The Future’s House – Net Zero Energy
You may look curiously at this house described here, but you should know that it a future’s house which produce more energy than it consumes. More than that, another piece of information you should assimilate is that, as of 2020, in the European Union, those who will seek to build houses will have to adhere as closely as possible to net-zero energy designs. As a consequence, the house in the images below is a precursor of a trend which will surely gain ground in the future, willy-nilly.
This house bears the signature of the Spanish architecture studio EZAR and can be seen standing in the southern city of Malaga. The architects say they sought to highlight the aesthetic potential of such a futuristic building and how unconventional shapes can harmoniously blend with organic features. The architecture, thanks to its unique shape, features passive qualities to reduce the overall energy load. Solar thermal energy generated on site provides heat, with a design that ensures the building generates more energy than it utilizes. Efficient air conditioning and lighting also reduce energy consumption.

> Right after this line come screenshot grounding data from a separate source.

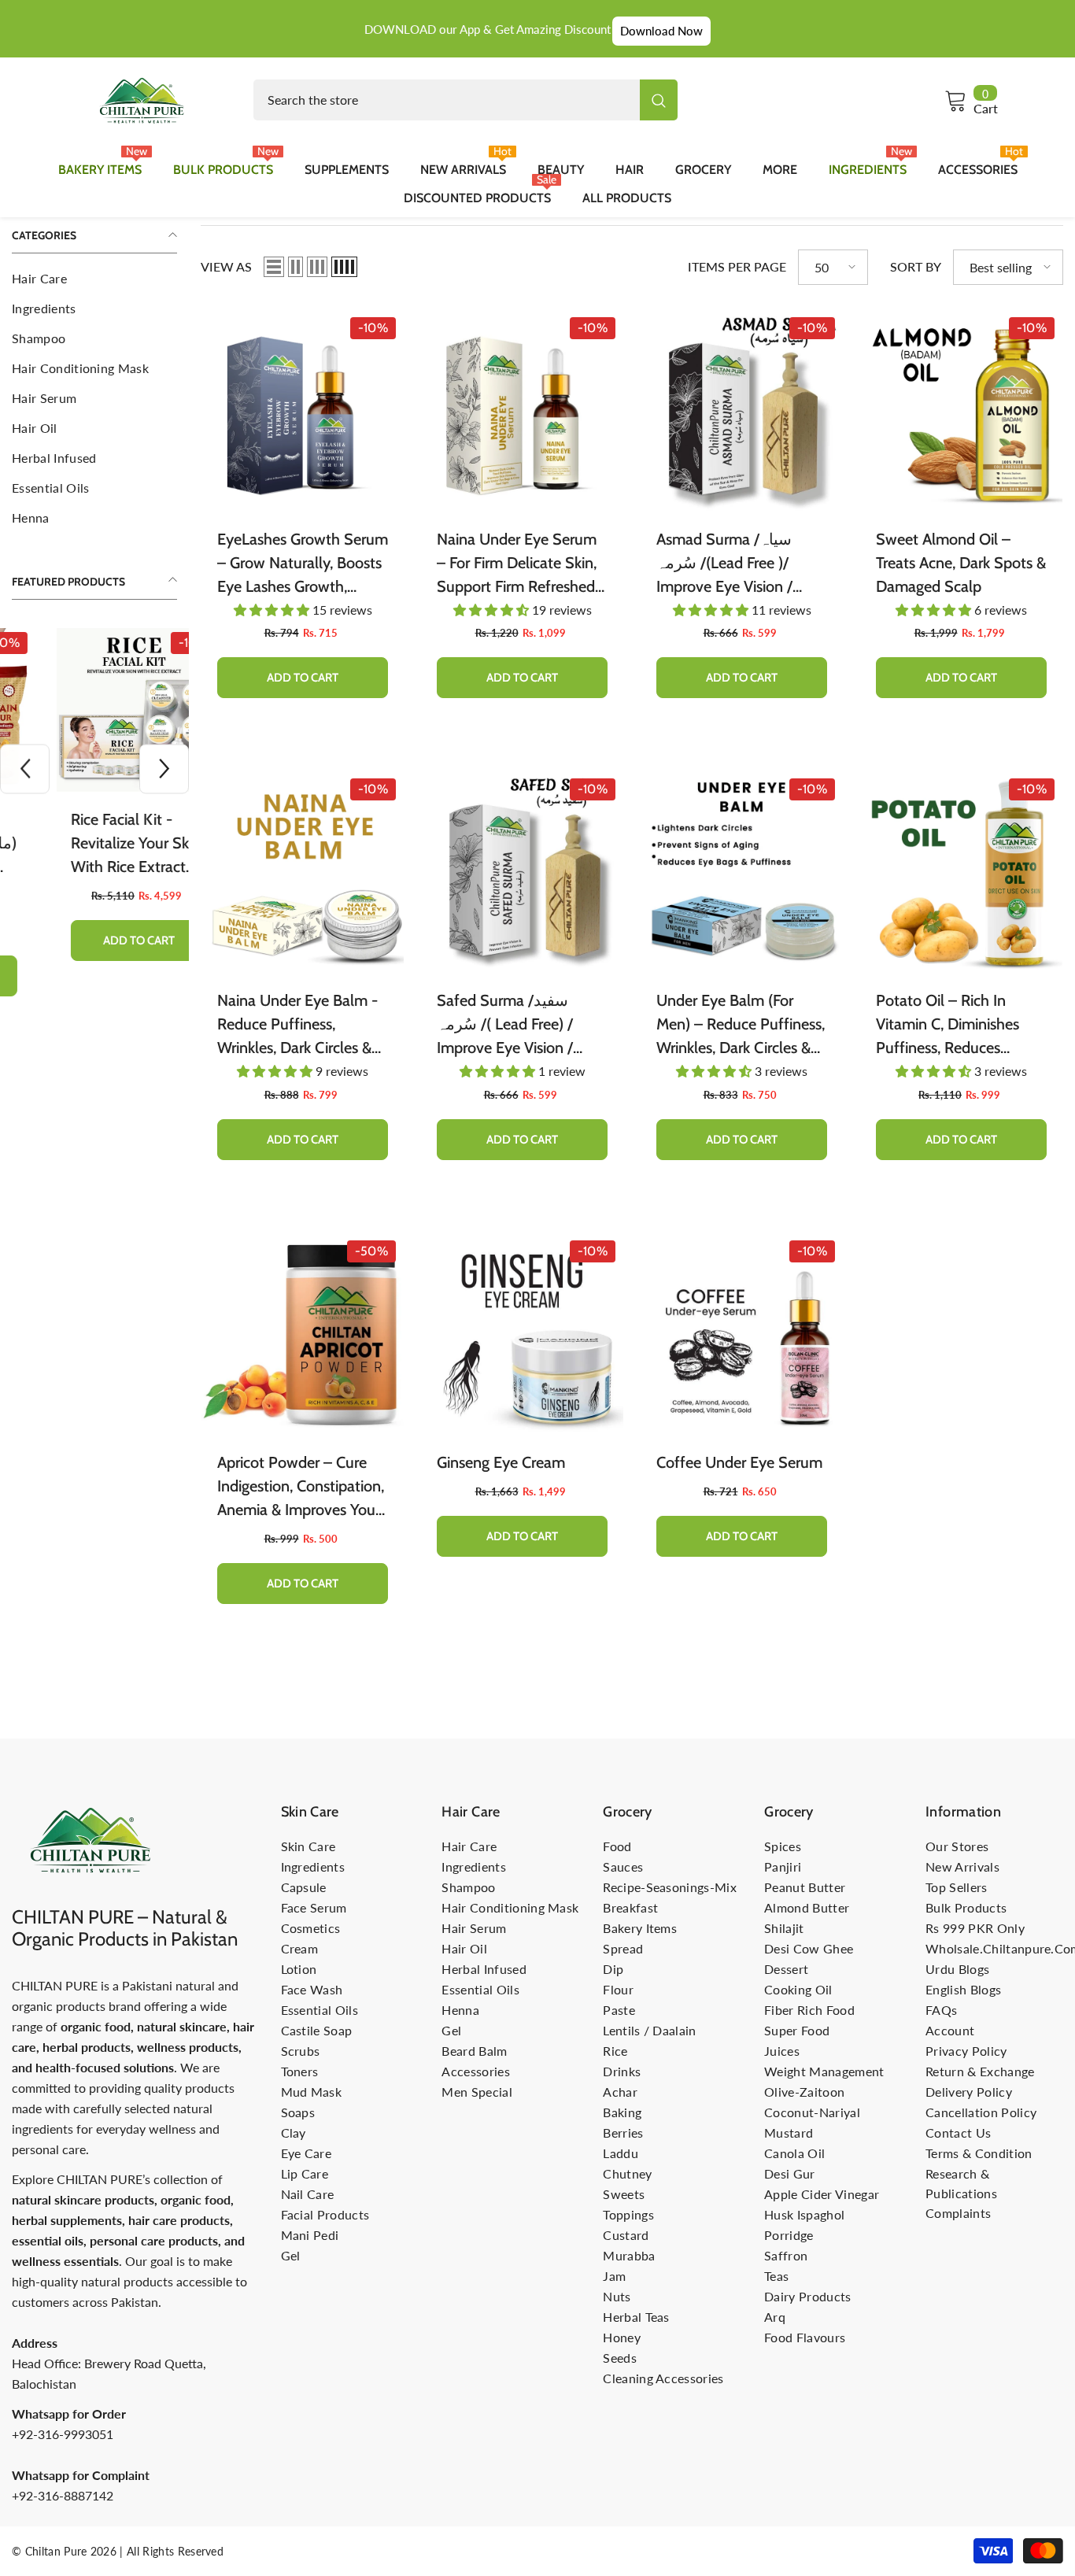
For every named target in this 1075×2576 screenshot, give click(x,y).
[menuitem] (94, 279)
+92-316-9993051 (62, 2433)
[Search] (465, 99)
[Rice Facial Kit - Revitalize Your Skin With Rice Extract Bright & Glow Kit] (94, 710)
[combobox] (446, 99)
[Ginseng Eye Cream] (522, 1334)
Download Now (661, 31)
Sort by (915, 266)
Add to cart (95, 940)
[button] (25, 768)
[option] (94, 806)
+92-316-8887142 (62, 2495)
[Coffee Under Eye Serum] (742, 1334)
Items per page (737, 266)
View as (226, 266)
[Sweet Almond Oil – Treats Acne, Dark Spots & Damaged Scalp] (961, 410)
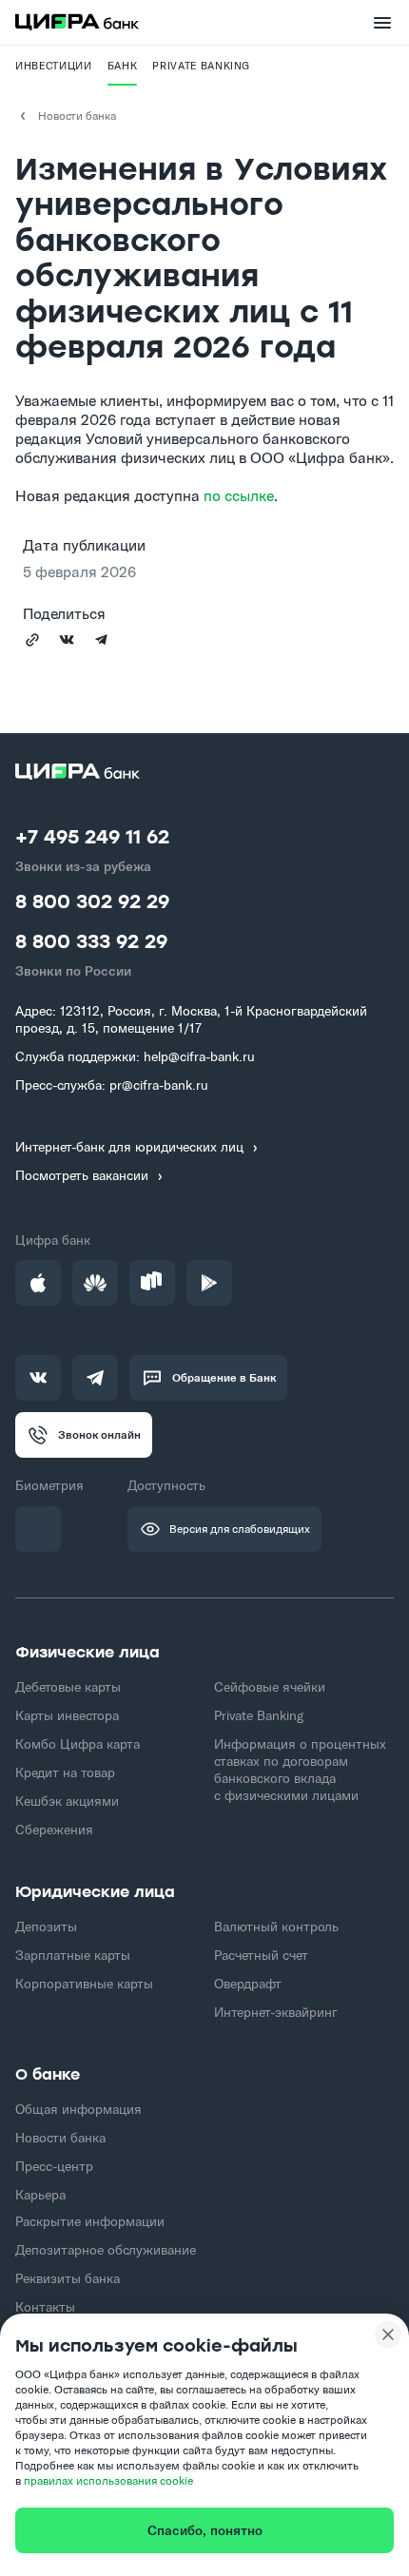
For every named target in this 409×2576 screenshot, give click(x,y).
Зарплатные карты (72, 1955)
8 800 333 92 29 (91, 943)
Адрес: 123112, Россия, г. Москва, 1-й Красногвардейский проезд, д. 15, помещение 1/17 (191, 1019)
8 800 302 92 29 (92, 903)
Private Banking (258, 1715)
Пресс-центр (54, 2166)
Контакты (45, 2306)
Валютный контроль (276, 1926)
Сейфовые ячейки (269, 1686)
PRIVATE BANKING (201, 65)
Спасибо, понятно (205, 2530)
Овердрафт (248, 1983)
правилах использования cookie (108, 2480)
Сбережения (54, 1829)
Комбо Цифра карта (77, 1744)
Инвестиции (53, 65)
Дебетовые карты (68, 1686)
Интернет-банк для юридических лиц (129, 1147)
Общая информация (78, 2109)
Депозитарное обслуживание (105, 2249)
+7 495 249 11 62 (92, 838)
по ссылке (239, 495)
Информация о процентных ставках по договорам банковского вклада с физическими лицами (300, 1769)
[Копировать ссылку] (32, 639)
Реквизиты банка (67, 2278)
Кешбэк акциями (67, 1801)
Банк (122, 65)
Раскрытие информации (90, 2221)
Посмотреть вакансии (81, 1176)
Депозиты (46, 1926)
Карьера (40, 2194)
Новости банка (77, 115)
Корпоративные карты (84, 1983)
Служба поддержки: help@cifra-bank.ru (135, 1056)
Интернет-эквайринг (276, 2012)
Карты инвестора (67, 1715)
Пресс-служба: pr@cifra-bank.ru (111, 1085)
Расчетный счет (261, 1955)
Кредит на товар (65, 1772)
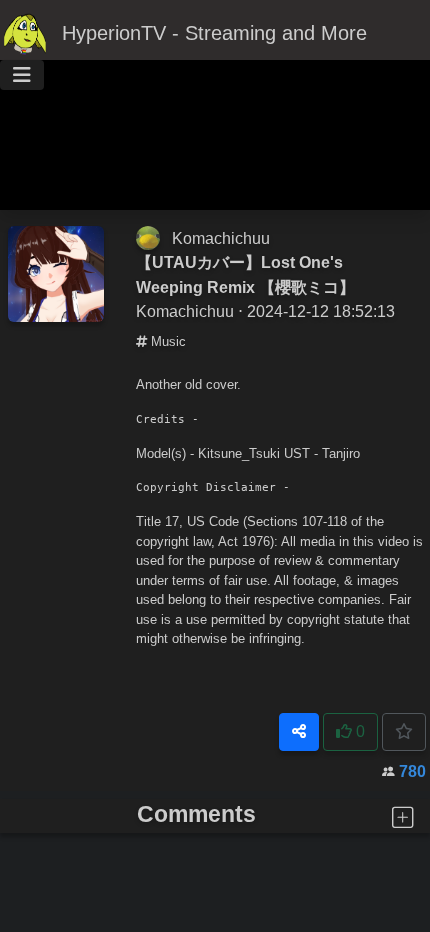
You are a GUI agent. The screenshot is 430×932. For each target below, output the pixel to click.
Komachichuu (221, 238)
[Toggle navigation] (22, 75)
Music (166, 341)
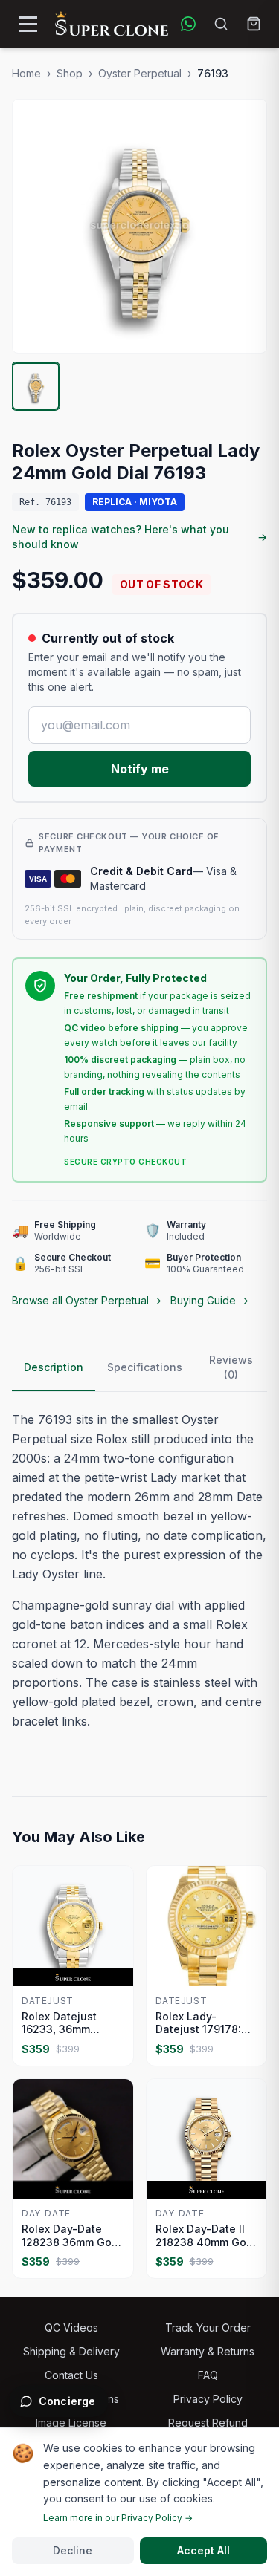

But it’s not just energy efficiency that’s the only sustainable feature of this building. The materials used also play a part in reducing its environmental impact. EZAR used both recycled materials and those that can be recycled in the future in the construction, with an emphasis on low toxicity materials and finishing. Further, each end of the building includes a wall of vegetation, which adds to the elegance of the design and blends the building in beautifully with the surrounding community, according to website Inhabitat.com
The Spanish architects say the project will result in reduced carbon emissions and less energy and water consumption. Thanks to this and rainwater harvesting, the house uses 50 percent less water than a typical building. It is also designed to recycle 75 percent of all waste generated in the building.
The designers also concerned themselves with the health of the building’s occupants, with lighting and acoustics designed to provide natural comfort. According to EZAR’s design brief, “the architecture of the building itself guarantees the quality of life of users while preserving their health.”